**PROBLEM TO WORK ON**. Could you retype every entry below exactly as written?

**GIVEN RECORDS**.
======

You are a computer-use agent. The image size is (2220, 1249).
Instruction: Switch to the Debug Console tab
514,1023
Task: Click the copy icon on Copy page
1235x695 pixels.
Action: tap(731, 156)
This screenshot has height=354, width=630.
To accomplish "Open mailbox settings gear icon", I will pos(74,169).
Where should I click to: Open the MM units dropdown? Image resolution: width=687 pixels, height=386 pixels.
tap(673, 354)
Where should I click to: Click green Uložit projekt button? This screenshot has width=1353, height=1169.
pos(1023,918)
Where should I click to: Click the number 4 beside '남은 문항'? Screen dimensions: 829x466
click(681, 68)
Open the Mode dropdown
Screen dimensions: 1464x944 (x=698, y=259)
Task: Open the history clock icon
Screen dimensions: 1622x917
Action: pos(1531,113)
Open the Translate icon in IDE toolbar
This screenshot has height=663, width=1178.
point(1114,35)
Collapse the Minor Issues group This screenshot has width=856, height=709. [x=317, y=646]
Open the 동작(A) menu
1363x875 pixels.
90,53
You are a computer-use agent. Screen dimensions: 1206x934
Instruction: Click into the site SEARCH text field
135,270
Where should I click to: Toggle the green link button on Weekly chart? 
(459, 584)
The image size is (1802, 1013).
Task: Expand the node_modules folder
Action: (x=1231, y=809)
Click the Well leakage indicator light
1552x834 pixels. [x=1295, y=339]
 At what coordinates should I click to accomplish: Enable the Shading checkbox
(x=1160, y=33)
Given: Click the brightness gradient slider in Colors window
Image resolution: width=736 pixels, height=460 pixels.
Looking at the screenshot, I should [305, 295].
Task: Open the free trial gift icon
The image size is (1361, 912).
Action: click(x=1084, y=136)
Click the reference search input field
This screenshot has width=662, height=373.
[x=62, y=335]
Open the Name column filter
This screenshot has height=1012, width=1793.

======

**WRITTEN ANSWER**.
You are a computer-use agent. The image size is (2220, 1249).
Instruction: Switch to the Debug Console tab
514,1023
Task: Click the copy icon on Copy page
1235x695 pixels.
Action: tap(731, 156)
This screenshot has height=354, width=630.
To accomplish "Open mailbox settings gear icon", I will pos(74,169).
Where should I click to: Open the MM units dropdown? Image resolution: width=687 pixels, height=386 pixels.
tap(673, 354)
Where should I click to: Click green Uložit projekt button? This screenshot has width=1353, height=1169.
pos(1023,918)
Where should I click to: Click the number 4 beside '남은 문항'? Screen dimensions: 829x466
click(681, 68)
Open the Mode dropdown
Screen dimensions: 1464x944 (x=698, y=259)
Task: Open the history clock icon
Screen dimensions: 1622x917
Action: pos(1531,113)
Open the Translate icon in IDE toolbar
This screenshot has height=663, width=1178.
point(1114,35)
Collapse the Minor Issues group This screenshot has width=856, height=709. [x=317, y=646]
Open the 동작(A) menu
1363x875 pixels.
90,53
You are a computer-use agent. Screen dimensions: 1206x934
Instruction: Click into the site SEARCH text field
135,270
Where should I click to: Toggle the green link button on Weekly chart? 
(459, 584)
The image size is (1802, 1013).
Task: Expand the node_modules folder
Action: (x=1231, y=809)
Click the Well leakage indicator light
1552x834 pixels. [x=1295, y=339]
 At what coordinates should I click to accomplish: Enable the Shading checkbox
(x=1160, y=33)
Given: Click the brightness gradient slider in Colors window
Image resolution: width=736 pixels, height=460 pixels.
Looking at the screenshot, I should [305, 295].
Task: Open the free trial gift icon
The image size is (1361, 912).
Action: click(x=1084, y=136)
Click the reference search input field
This screenshot has width=662, height=373.
[x=62, y=335]
Open the Name column filter
This screenshot has height=1012, width=1793.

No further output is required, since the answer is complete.